Furthermore, we analyzed the functions of genes in module 2 using gene enrichment approach. A total of 46 genes are involved in leukocyte differentiation, immune response-activating cell surface receptor signaling pathway and positive regulation of cell activation (Fig.5A), with their molecular functions relating to protein tyrosine kinase activity, peptide binding and amide binding (Fig.5B). These genes are predicted to localize to the plasma membrane (Fig.5C) and required for Th1 and Th2 cell differentiation, Th17 cell differentiation and Epstein-Barr virus infection, as indicated by KEGG pathway (Fig.5D). These results indicate that FPR3, as a component of module 2, may cooperate with other partners in immune-based biological pathways.
FPR3 expression in breast cancer and the pathways enrichment determined by GSEA
We used TIMER to evaluate the expression of FPR3 in pan-cancer. As displayed in Fig.6A, FPR3 is highly expressed in a variety of cancers including diverse breast cancer subtypes, COAD cancer and HNSC cancer. As shown in both Oncomine and GEPIA database, the expression of FPR3 in breast cancer is significantly higher than the adjacent normal tissue (Fig.6B, C).
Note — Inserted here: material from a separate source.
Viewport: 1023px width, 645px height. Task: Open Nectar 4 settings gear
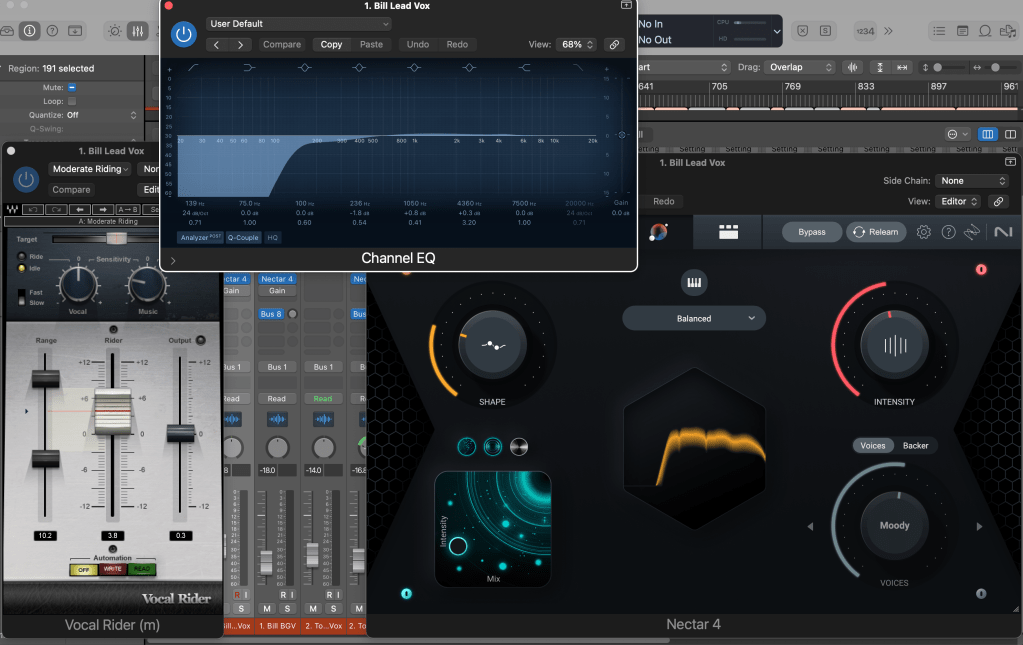tap(923, 232)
The kaplan-Meier survival curve shows that the expression of FPR3 in breast cancer is negatively related to the survival of patients (Fig.6D). These data indicate that inhibiting FPR3 expression may be useful as an intervention strategy.
To reveal the functional role of FPR3, GSEA (gene set enrichment analysis) was used to analyze the gene expression matrix acquired from TCGA. The samples were divided into high and low expression groups according to the median expression level of FPR3. Top two enriched pathways in high expression group of FPR3 were “pathways in cancer” (Fig.7A) and “cytokine-cytokine receptor interaction” (Fig.7B), implying that FPR3 upregulation may lead to alterations in cancer-related pathways and cytokine-based immune regulations. We also performed a correlation analysis of FPR3 expression on the GSEA-enriched pathways. In the “pathways in cancer”, PIK3R5, SPI1, and CSF1R are most relevant to FPR3 expression (Fig.7A1-A3). In the “cytokine-cytokine receptor interaction pathway”, the most relevant genes to FPR3 expression are CCR1, IL10, and IL10RA (Fig.7B1-B3). FPR3 may directly or indirectly cooperate with these genes in promoting tumorigenesis. For instance, high correlation of FPR3 with PIK3R5 implies FPR3 may promote tumorigenesis through the PIK3R5-mediated G-protein coupled receptor activation [30]. As annotated in the “pathways in cancer”, high FPR3 expression actually associates with various pathways that promote tumorigenesis and development, such as VEGF signaling pathway, MAPK signaling pathway and PI3K-AKT signaling pathway. Due to FPRs belong to the classic chemotactic GPCR subfamily, we propose that FPR3 is involved in the G protein receptor coupled pathway to promote carcinogenesis, as shown in the schematic diagram (Fig.7C). Through unknown ligands, FPR3 may regulate breast tumorigenesis through G-protein coupled PI3K or MAPK signaling cascades, participating in a series of oncogenic processes, such as enhanced proliferation, sustained angiogenesis and apoptosis evasion.